Thursday, August 22, 2013

Why you Might be Having Trouble Getting Over him


No closure- This may possibly be one of the biggest reasons why getting over him is not so easy to do. You might have been the one to break if off with him. But if you felt as if you weren't given the opportunity to express how you felt, it can leave you feeling a bit cheated. Closure is especially important to women, maybe because we analyze everything. A part of being grown up and mature about a break up or separation, whatever kind it may be, is for each party to give the other the opportunity to put everything out on the table and discuss what each person is feeling. The key is to always be honest and to remember that he won't be your last love. I know sometimes we think because we were so in love with that person, that you can't have that again or something even better, you will be loved again and you will love again. You and your ex didn't work out for a reason, maybe it's because something better is out there for you.

The memories- It's hard to get someone out of your head who you cared about, but sitting around and thinking about them 24/7 will not help you to get over them. I know it's hard to shut your mind off, But you have control over your thoughts. Clear your mind, though it's not the worst thing to think about some of the good memories that you once shared, you have to learn to not dwell on them. Picturing him showing up at your door, or calling you and confessing his undying love for you will only keep you in a funk when it doesn't happen. If you know it's over, close the chapter and place it behind you.

Rejecting potential dates- Having a rebound relationship is not the best idea, you know when you are ready to get up and start dating again. Don't reject other men that could really be interested in you though. If the grieving period is longer than the actual relationship, something is wrong and you need to evaluate your issues. Take the time to get back up on your feet and give that guy a chance when the time is right. Don't date just as a pass time, do it beacuse you're ready to.

Keeping  yourself in a rut- The slobbing around the house, ignoring your friends calls and pleas to go out, months after you've broken up, will get you knowhere. You have to get out and find activities to do, keep yourself busy. Make new friends, hang out with your old friends. Find new and interesting things, do the things you loved, but neglected when you were with your ex. Get out and live your life. Listening to Adele's someone like you, will only make you think about him, listen to cheerful music, music that makes you wanna get up and dance and forget about your problems for a while.

Holding on to his stuff-  It can be hard letting go of his stuff that once held sentimental value and more than likely still do, but there comes a point when we have to let go. Sometimes we have to just delete the text messages, erase the numbers and move on. You need to get rid of his stuff, let go of the things that keep you tied to him. A part of moving on is letting go.

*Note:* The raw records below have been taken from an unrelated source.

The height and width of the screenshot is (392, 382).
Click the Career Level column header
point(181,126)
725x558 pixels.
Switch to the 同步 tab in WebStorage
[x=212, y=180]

Talking about him- Constantly talking about him, I know it's hard to control, but you know when you're not completely over someone is when you constantly talk about them. It's a hard pill to swallow, because we so often try to convince ourselves and everyone around us that we're over it and he doesn't phase you anymore, but deep down you know he still does. The mind is a powerful thing, but you have to learn how to control it, you can't let it control you. We don't realize how much power we have in the ability to restrain ourselves from doing something we want not to do.